Abstract

An overwhelming majority of state laws governing adult guardianship require an inquiry into whether less restrictive alternatives may be available/appropriate and, where guardianship is necessary, that guardianship orders be designed to maximize theindependence of the person subject to the guardianship. However, the best available data indicates that most guardianship orders are plenary," removing rights on a wholesale basis rather than individually tailoring the guardianship. To many observers, the imposition of plenary guardianship contradicts the unambiguous statutory language in most states favoring a tailored approach that implements guardianships to maximize an individual's independence and autonomy.

The literature is rife with examples and critiques of the overuse of plenary orders, and other articles have focused on the need to limit or tailor guardianship to address the functional capacity of the person who is purportedly in need of protection and assistance.

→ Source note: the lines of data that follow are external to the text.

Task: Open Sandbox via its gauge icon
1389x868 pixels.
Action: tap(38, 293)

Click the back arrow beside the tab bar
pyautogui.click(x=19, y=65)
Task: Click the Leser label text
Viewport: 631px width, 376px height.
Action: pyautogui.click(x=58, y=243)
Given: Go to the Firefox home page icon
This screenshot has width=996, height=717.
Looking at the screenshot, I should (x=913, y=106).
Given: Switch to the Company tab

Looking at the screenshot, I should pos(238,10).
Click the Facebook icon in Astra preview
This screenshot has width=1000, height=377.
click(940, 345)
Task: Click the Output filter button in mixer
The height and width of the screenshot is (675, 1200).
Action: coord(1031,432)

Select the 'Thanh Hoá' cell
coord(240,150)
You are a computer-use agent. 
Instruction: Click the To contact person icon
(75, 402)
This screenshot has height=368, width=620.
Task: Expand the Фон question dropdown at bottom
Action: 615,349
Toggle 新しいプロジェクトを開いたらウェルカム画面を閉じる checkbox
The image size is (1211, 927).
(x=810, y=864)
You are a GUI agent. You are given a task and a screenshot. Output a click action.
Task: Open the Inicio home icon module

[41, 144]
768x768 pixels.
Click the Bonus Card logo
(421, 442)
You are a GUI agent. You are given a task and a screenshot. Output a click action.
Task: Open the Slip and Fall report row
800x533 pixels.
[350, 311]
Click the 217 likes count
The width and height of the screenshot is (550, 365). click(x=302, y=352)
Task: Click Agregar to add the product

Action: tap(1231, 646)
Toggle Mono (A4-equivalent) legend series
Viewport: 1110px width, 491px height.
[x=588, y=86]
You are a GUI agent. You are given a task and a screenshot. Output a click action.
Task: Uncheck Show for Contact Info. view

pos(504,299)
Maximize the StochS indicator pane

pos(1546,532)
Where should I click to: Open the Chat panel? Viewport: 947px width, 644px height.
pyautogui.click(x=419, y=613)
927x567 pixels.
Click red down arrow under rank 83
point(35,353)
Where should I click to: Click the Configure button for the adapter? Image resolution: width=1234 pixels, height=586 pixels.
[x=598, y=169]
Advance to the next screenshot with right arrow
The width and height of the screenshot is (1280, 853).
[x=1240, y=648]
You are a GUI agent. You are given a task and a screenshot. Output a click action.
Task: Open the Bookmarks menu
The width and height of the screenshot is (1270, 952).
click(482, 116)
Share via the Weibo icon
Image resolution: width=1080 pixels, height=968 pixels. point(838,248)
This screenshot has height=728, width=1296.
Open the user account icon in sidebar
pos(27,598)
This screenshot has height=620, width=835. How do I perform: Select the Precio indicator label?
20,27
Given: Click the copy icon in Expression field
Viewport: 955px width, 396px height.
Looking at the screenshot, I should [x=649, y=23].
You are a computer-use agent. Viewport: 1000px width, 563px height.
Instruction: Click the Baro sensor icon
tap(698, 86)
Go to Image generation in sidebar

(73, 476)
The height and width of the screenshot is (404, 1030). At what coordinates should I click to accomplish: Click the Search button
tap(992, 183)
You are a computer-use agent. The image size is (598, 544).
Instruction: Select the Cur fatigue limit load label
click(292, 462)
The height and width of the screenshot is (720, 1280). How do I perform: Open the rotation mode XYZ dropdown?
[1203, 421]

The purpose of this article is to identify, examine, and better understand existing legal and practical barriers to limited guardianship and to explore and recommend possible alternatives. It falls into the broad category of a second-generation gap study; in that it seeks to "compare law in action with the perceived objectives of law on the books." The article will first provide a framework for the language of guardianship and then discuss current statutory and case law governing limited guardianship and will address attendant legal barriers. Next, the article will review the data on actual practice and explore the reasons for the gap between law and practice and the feasibility of tailoring guardianship orders. Finally, the article will recommend extrajudicial alternatives to achieve the goal of maximizing independence for adults who need assistance with personal and financial decision making.